Case Presentation: 55 year old man with history of diabetes, hypertension and remote history of testicular cancer treated with chemotherapy and orchiectomy in 1993 and currently with no active malignancy presents with fever and malaise which began about a week ago. On admission, his laboratory results were notable for leukocytosis with a white blood cell count of 12.5, lactic acidosis of 2.5 and platelet count of 453. His chest radiograph demonstrated diffuse bilateral reticulonodular opacities and more confluent nodular opacities at the lung bases. He initially required oxygen via nasal cannula for oxygen desaturations in the 80s, initially and gradually required high flow oxygen within 48 hours of hospitalization. The patient was treated with 5 days of remdesevir and dexamethasone based on available clinical guideline at the time. He was also initiated on enoxaparin per VTE prophylaxis. He was given empiric antibiotics with piperacillin-tazobactam given concerns for pneumonia based on above radiographic findings and clinical symptoms, especially with respect to worsening hypoxia and persistent fevers. Despite clinical treatment, patient continued to become more hypoxic, a d-dimer level was found to exceed 20, our maximal measurable value. A chest CT showed no central pulmonary embolism, extensive Ground glass opacities in the lower lobes.

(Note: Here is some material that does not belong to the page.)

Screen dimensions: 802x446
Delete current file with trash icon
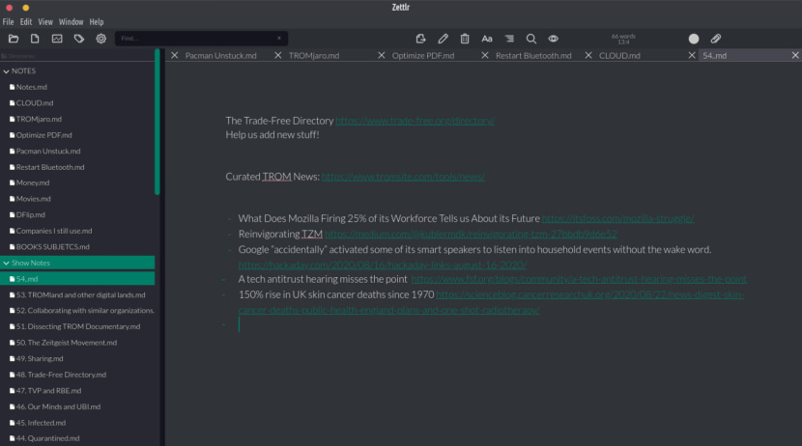click(x=465, y=39)
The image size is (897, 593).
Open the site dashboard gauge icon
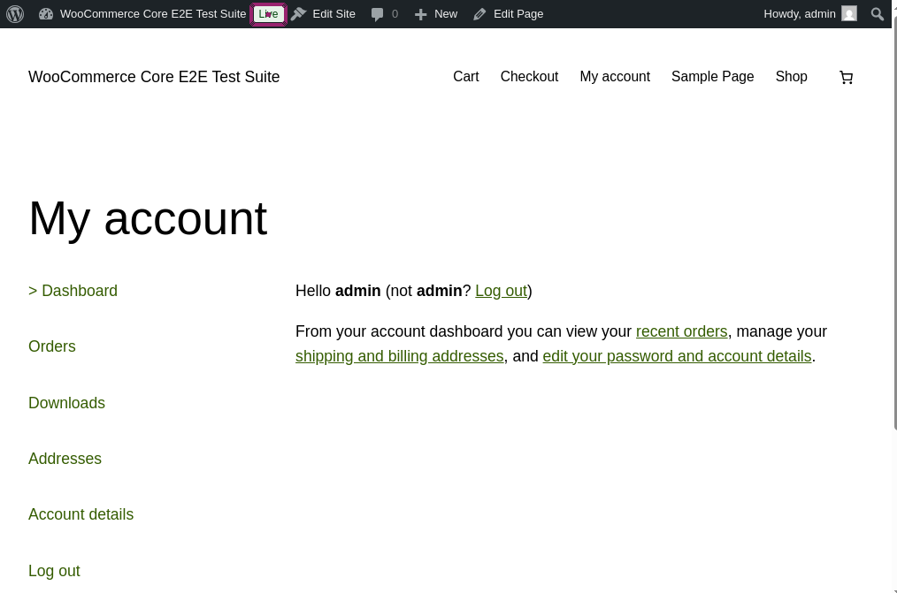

The patient’s enoxaparin dose was modified to give full dose anticoagulation. Of note, the patient gradually required less oxygen on high flow and eventually three days later, he was transitioned back to nasal cannula. However, he was persistently requiring up to 5L via nasal cannula despite our interventions and his platelets were noted to be rising up to 900s. He was thus initiated on aspirin and evaluated for genetic testing and found to lack Jak-2/STAT and MPL mutations, thus supporting the etiology of thrombosis as a consequence of an inflammatory process related to COVID-19. Patient clinically improved and was discharged with aspirin. During follow-up, his platelets were noted to have normalized to 396.

Discussion: Analysis of data in COVID-19 patients have so far revealed a strong association with hypercoagulable state that is still being studied. The patient’s thrombocytosis is a result of reactive process secondary to underlying COVID-19 infection. The patient had no symptoms suggestive of autonomous causes of thrombocytosis. He has a history of prior chemotherapy, dated more than 25 years ago, which he was unable to recall, if treated with cisplatin or etoposide, there is a potential risk of secondary myeloid malignancy. However, there was no evidence of this in his blood cell counts. Further more, his platelet count continued to rise despite antibiotic treatment as his hypoxia worsened. The work up of diagnostic molecular pathology to evaluate for myeloproliferative neoplasm panel for JAK2 mutation, BCR-ABL and MPL mutations were negative.

Conclusions: This case highlights the importance of recognizing thrombosis as an important contributor in the severity of covid illness. His treatment required careful attention to his pneumonia, coagulopathy and thrombosis which persisted with hypoxia and did not improve until it was adequately addressed with aspirin. Preliminary review of the literature indicate that thrombocytosis is not as common as thrombocytopenia in covid. However, there are observed cases where thrombocytosis could be a marker for worsening severity and may support the idea that these patients may benefit from short-term antiplatelet therapy.